TASK PROMPT:
Locate all lines in the data below that hold "computer" and show them.

RECORDS SHOWN:
============================================================

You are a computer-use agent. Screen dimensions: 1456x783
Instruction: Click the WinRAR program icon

============================================================

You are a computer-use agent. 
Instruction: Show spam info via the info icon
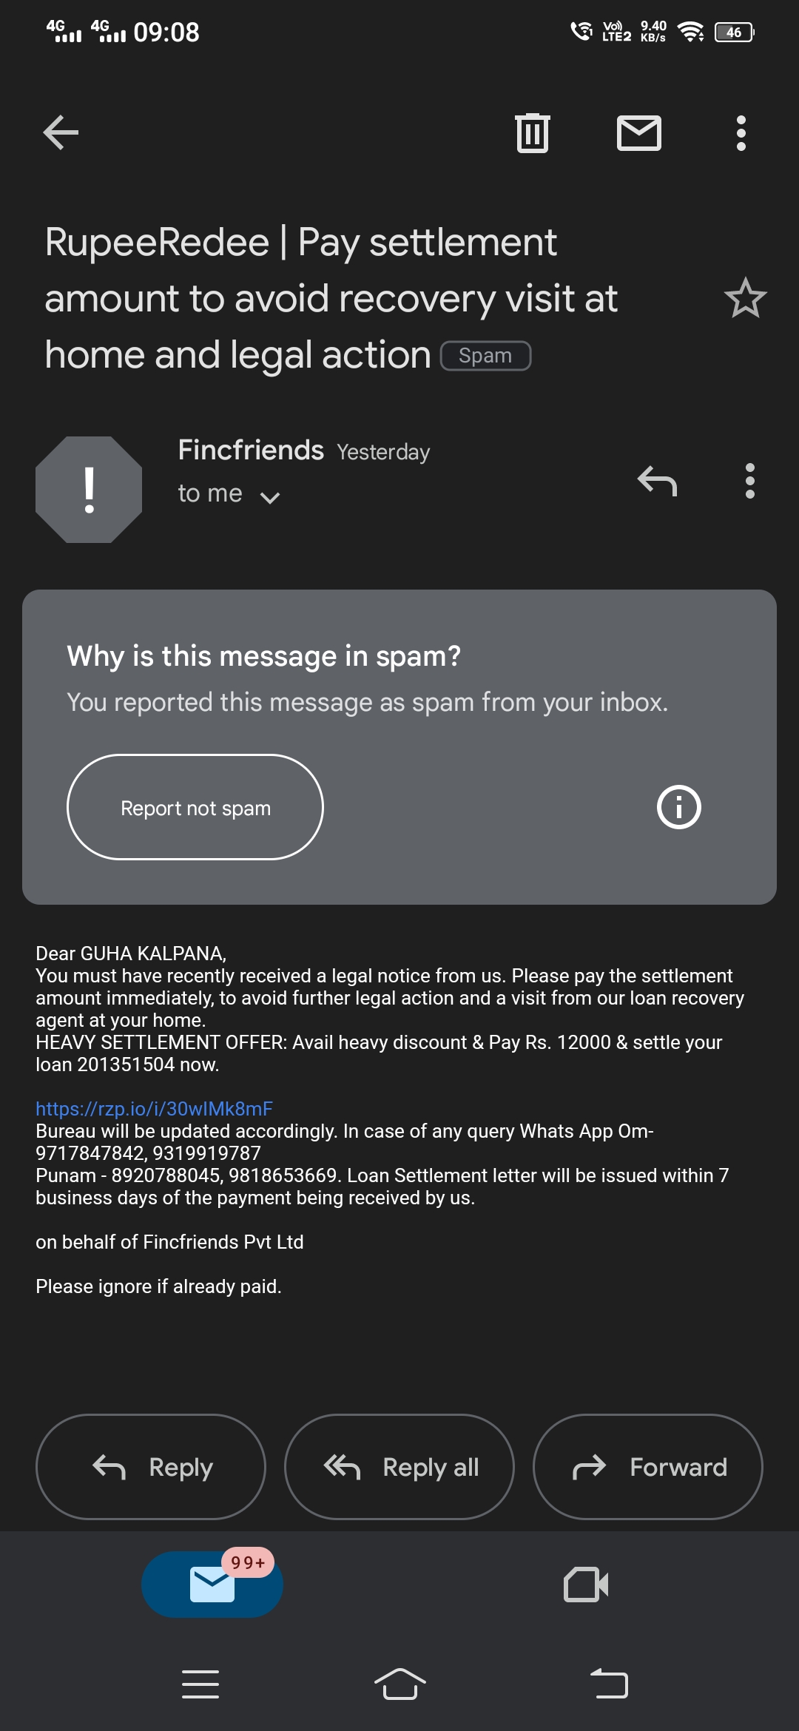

============================================================

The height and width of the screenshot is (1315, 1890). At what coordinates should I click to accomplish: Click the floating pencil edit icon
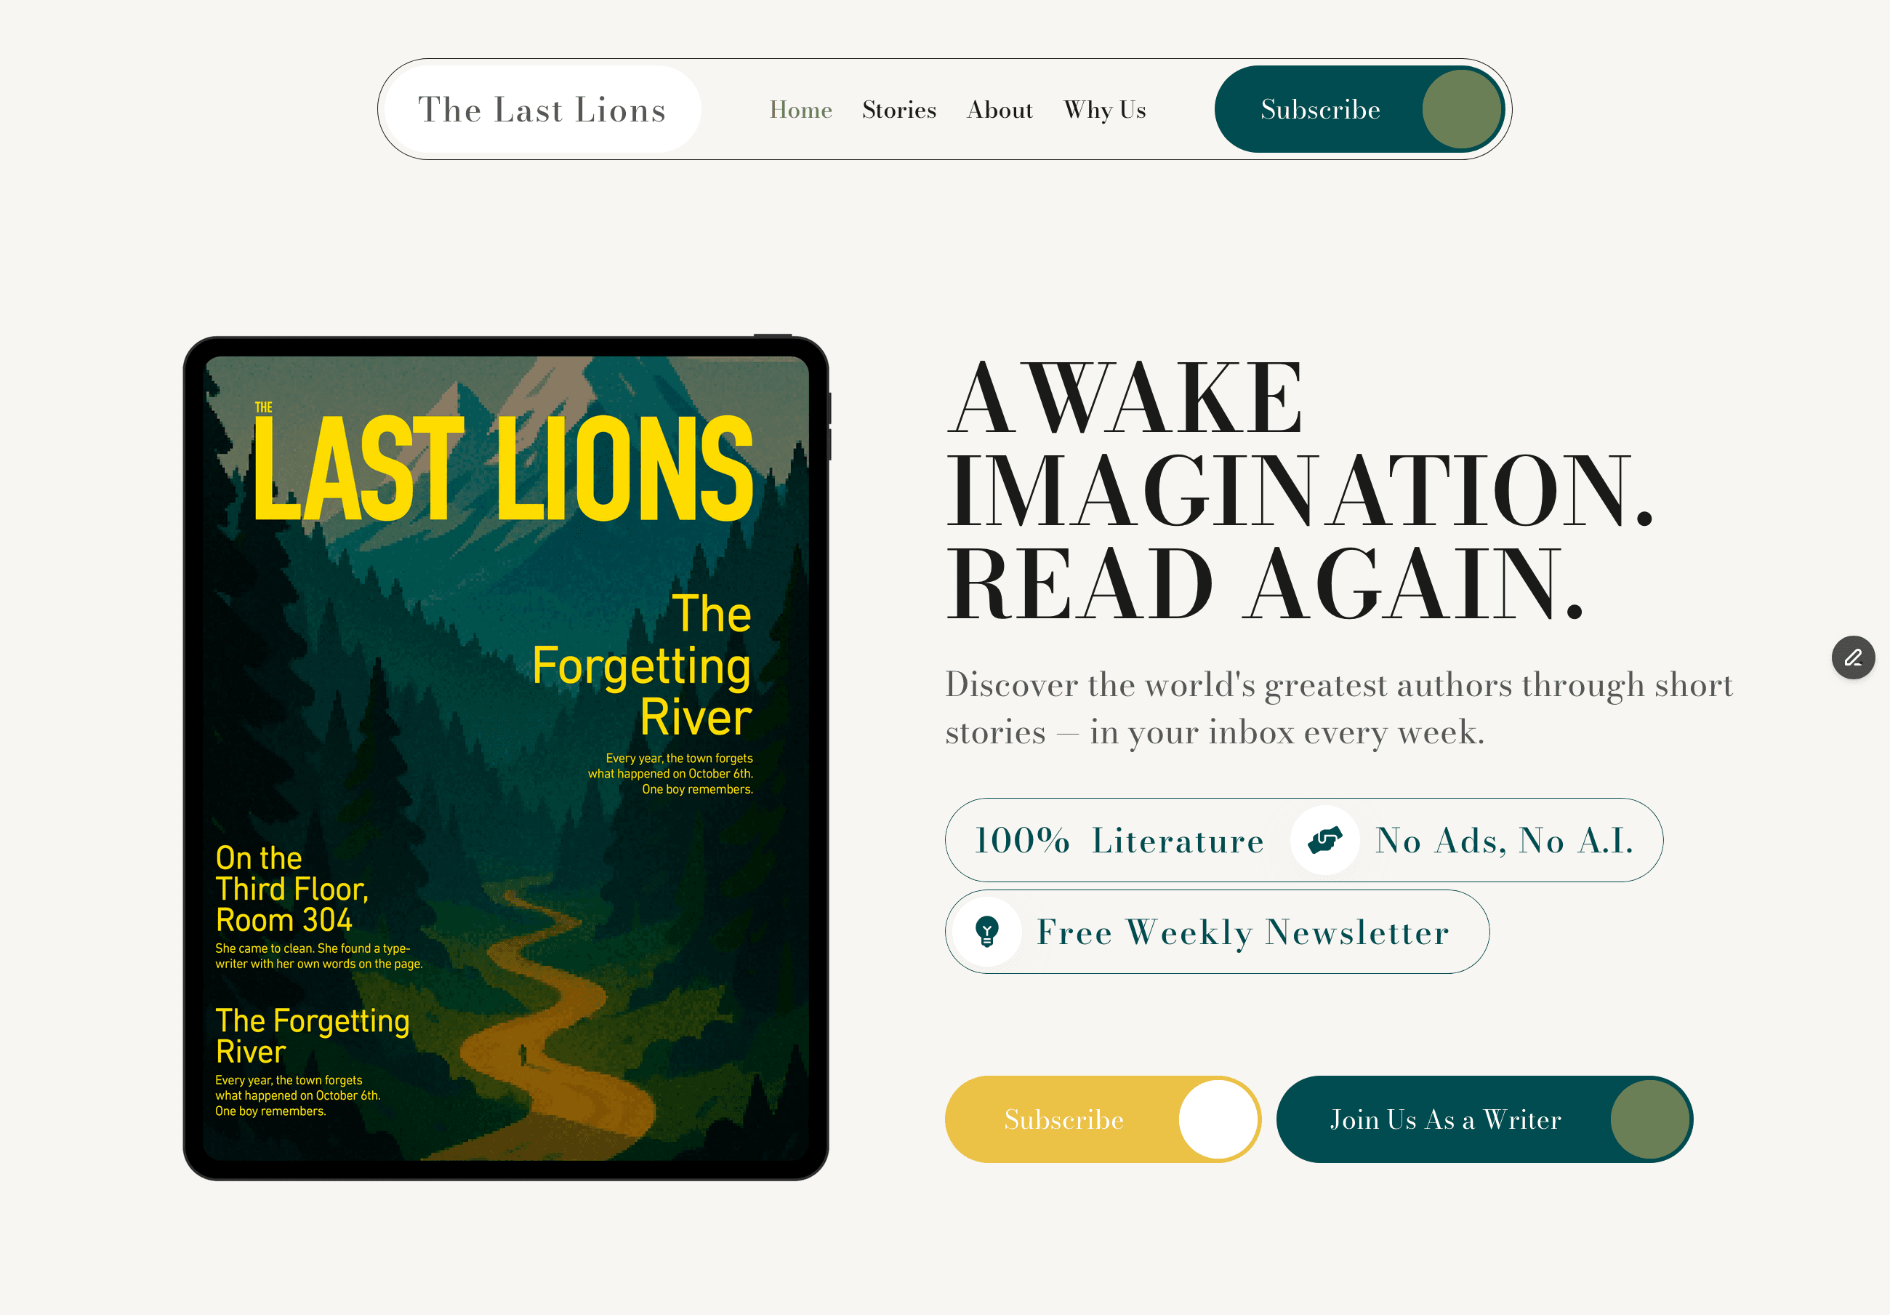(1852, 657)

============================================================

REPLY TO THE TASK:
You are a computer-use agent. Screen dimensions: 1456x783
You are a computer-use agent. 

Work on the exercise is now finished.